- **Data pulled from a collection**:
╔══
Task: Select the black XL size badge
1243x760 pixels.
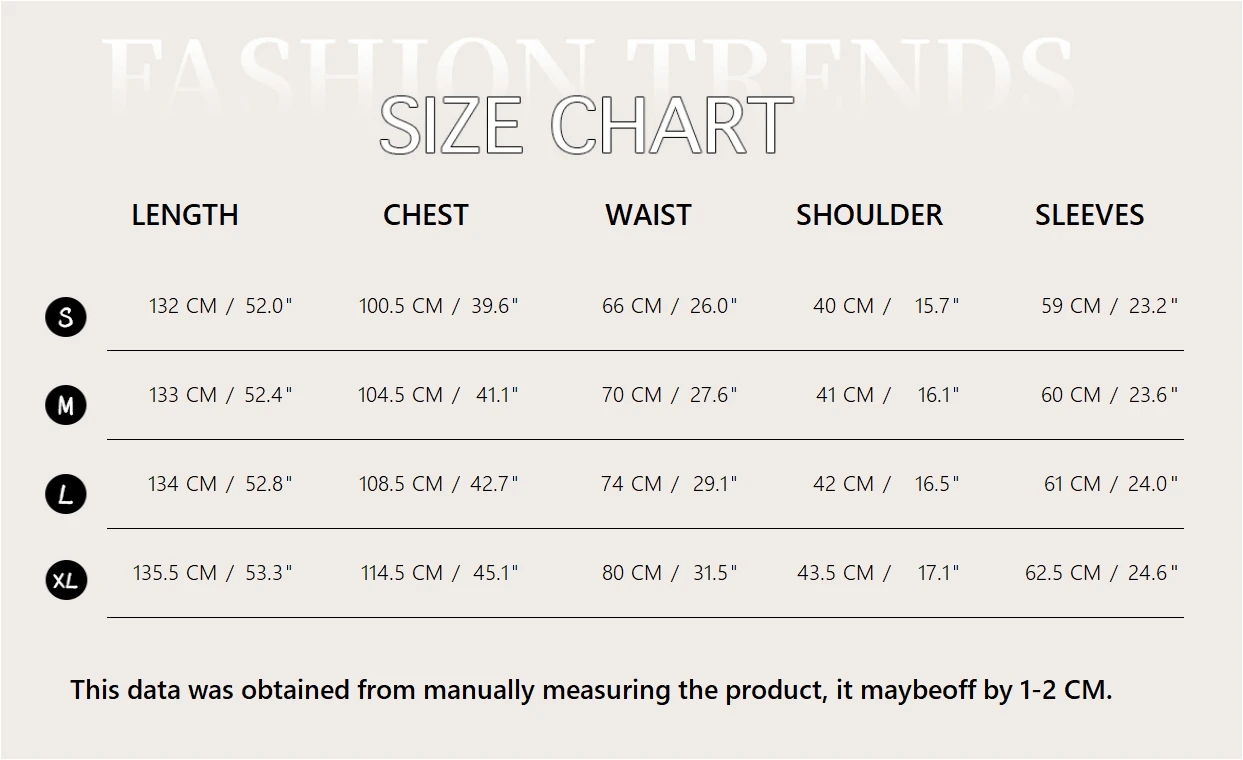Action: pyautogui.click(x=66, y=580)
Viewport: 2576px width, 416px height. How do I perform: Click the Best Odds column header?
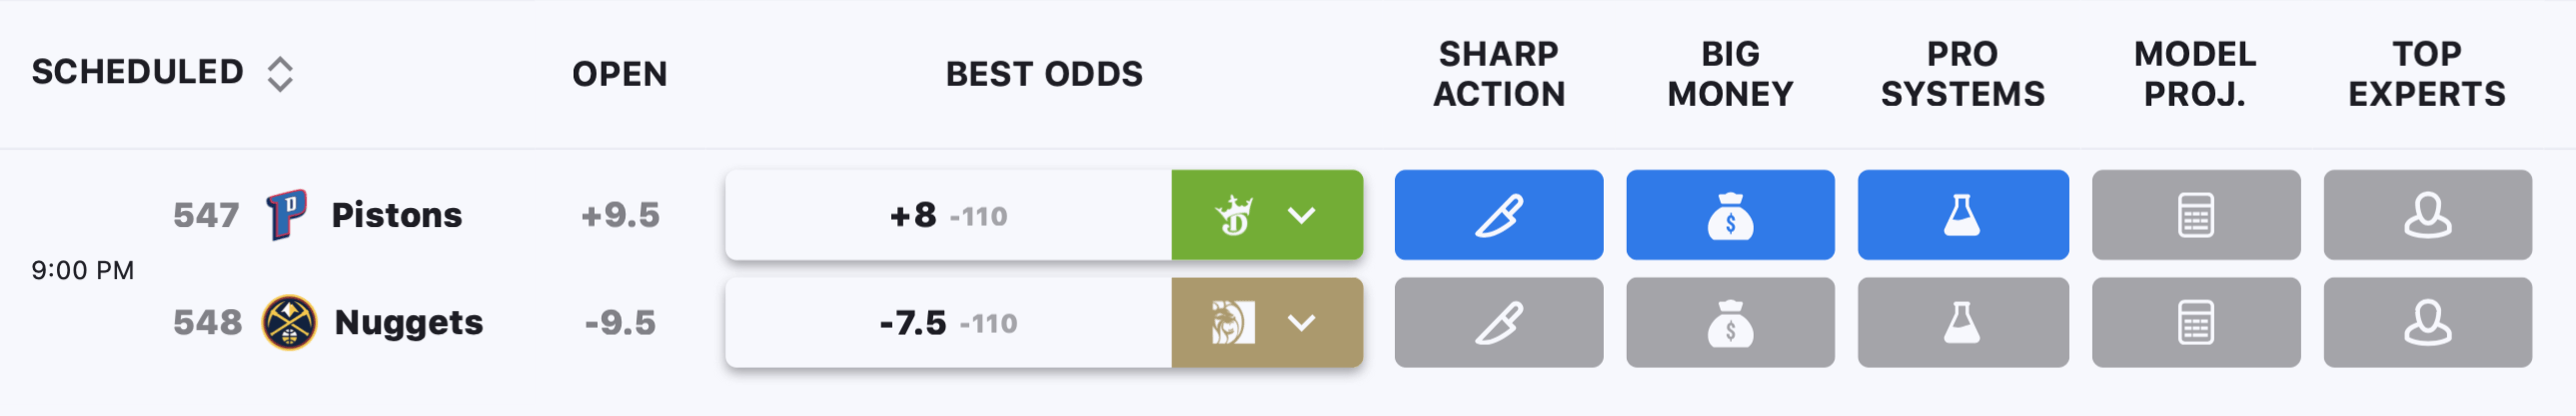[x=1044, y=74]
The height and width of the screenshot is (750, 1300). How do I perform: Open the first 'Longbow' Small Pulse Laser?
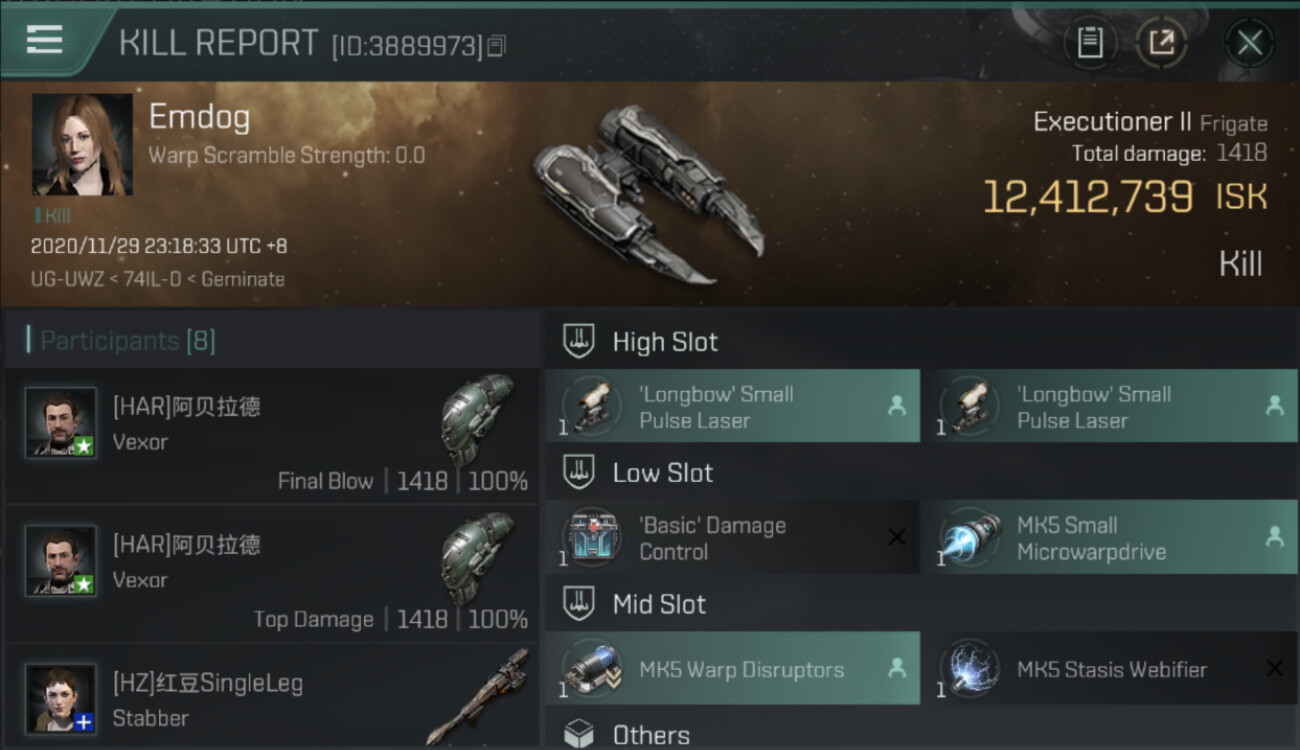(732, 407)
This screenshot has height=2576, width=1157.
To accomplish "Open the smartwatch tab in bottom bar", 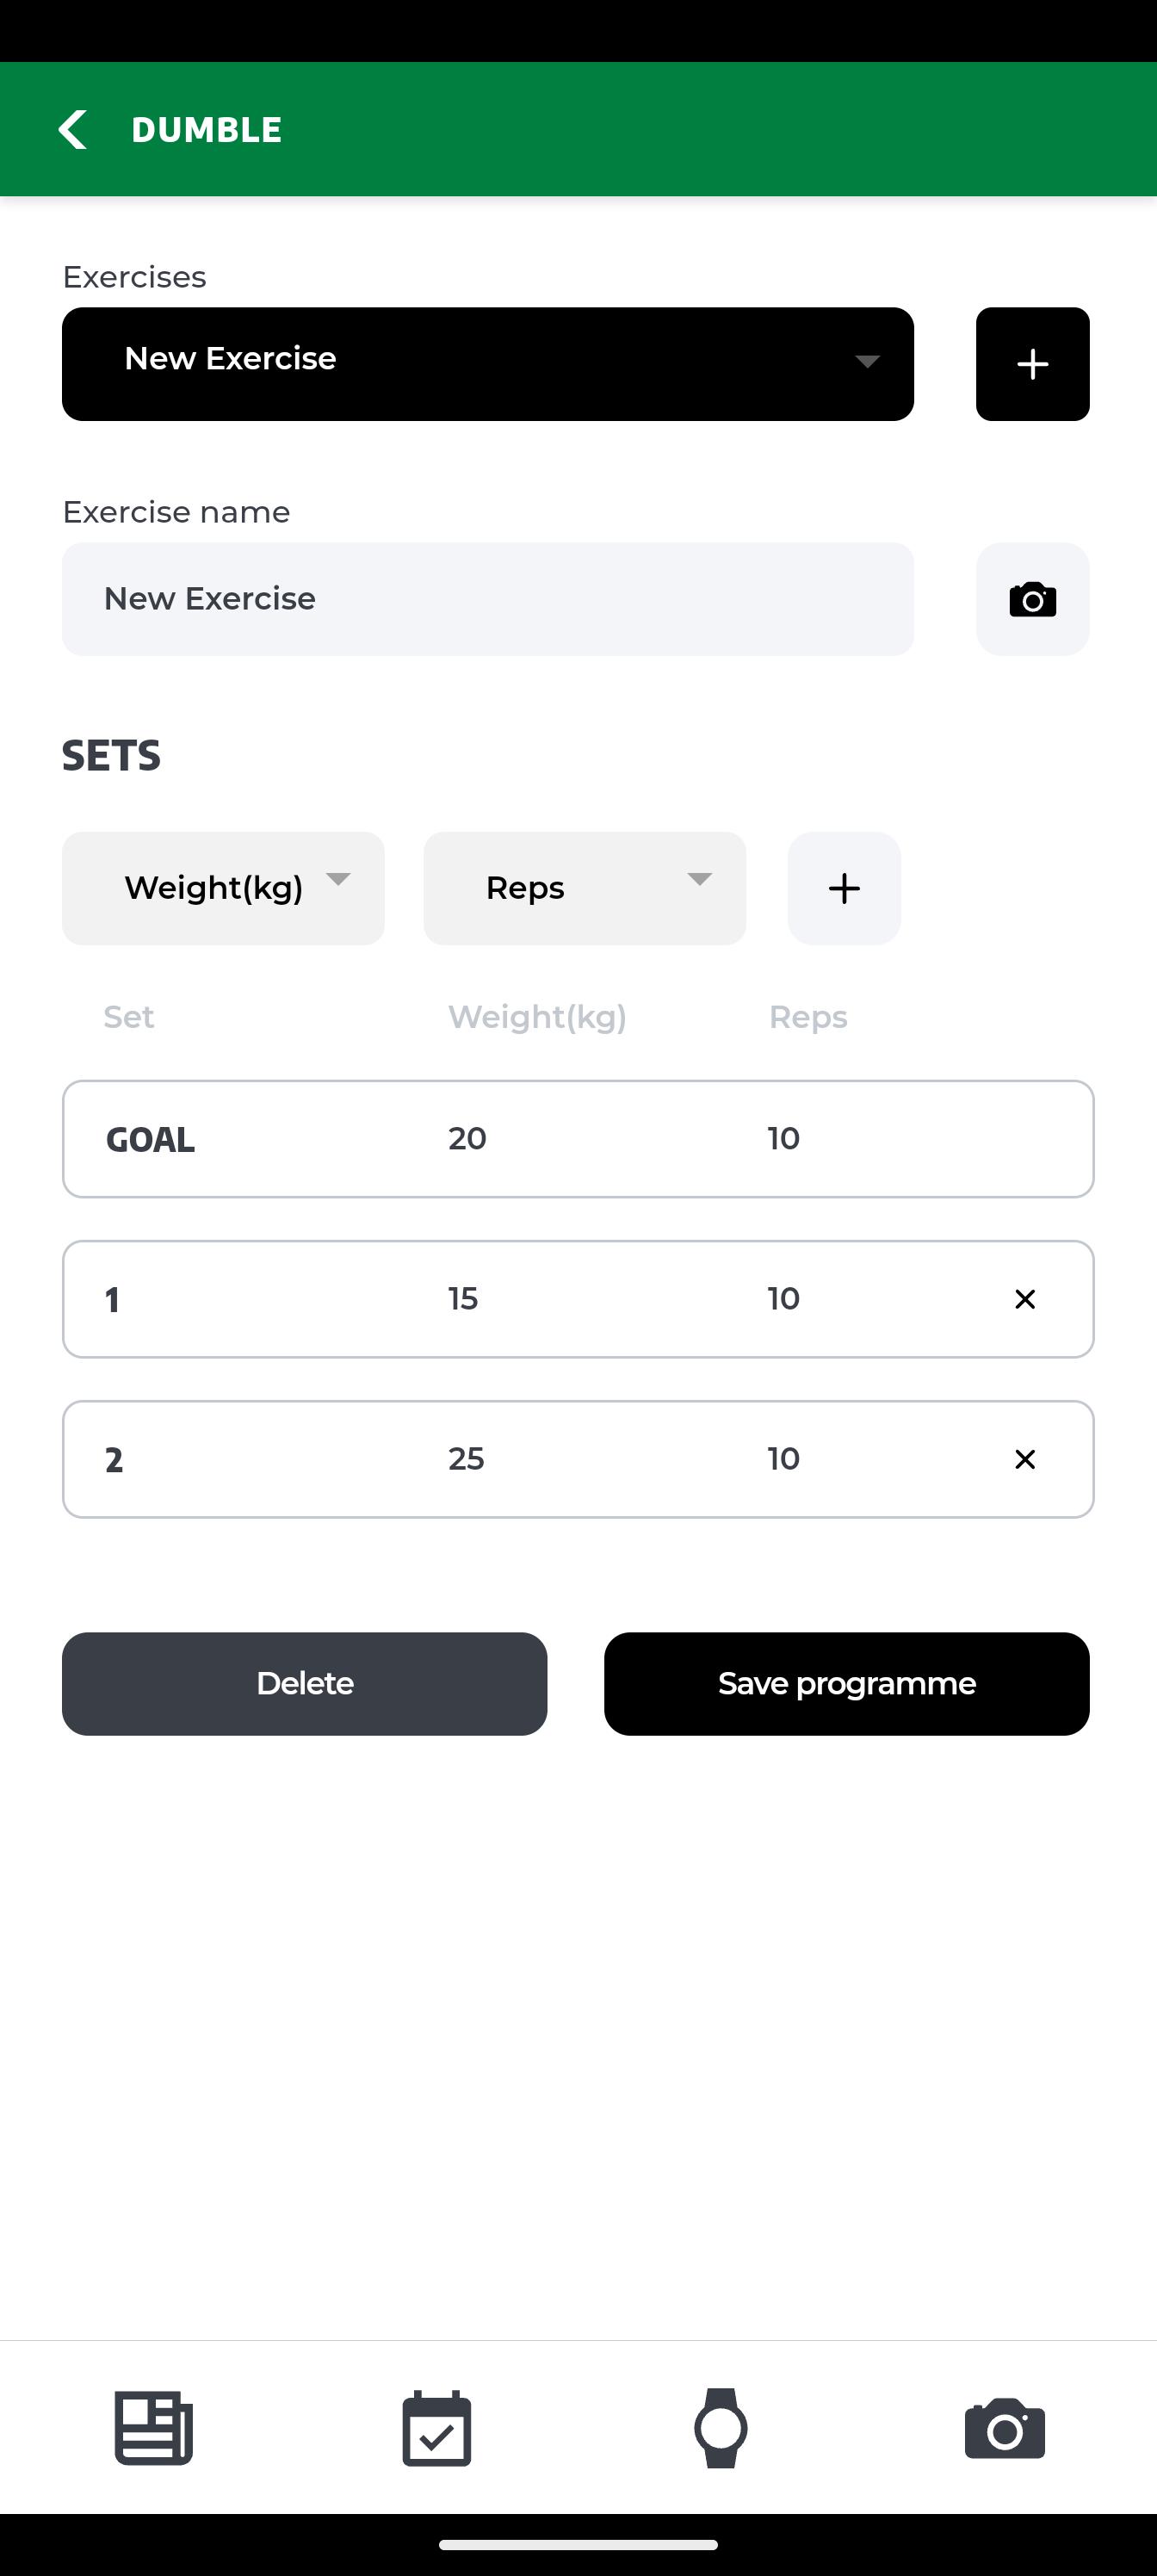I will pos(720,2428).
╚══
- **WRITTEN EXERCISE**:
Return each line of the entries above that contains the word "screenshot".

- **EXPECTED ANSWER**:
The height and width of the screenshot is (750, 1300). How do I perform: Open the first 'Longbow' Small Pulse Laser?
This screenshot has height=2576, width=1157.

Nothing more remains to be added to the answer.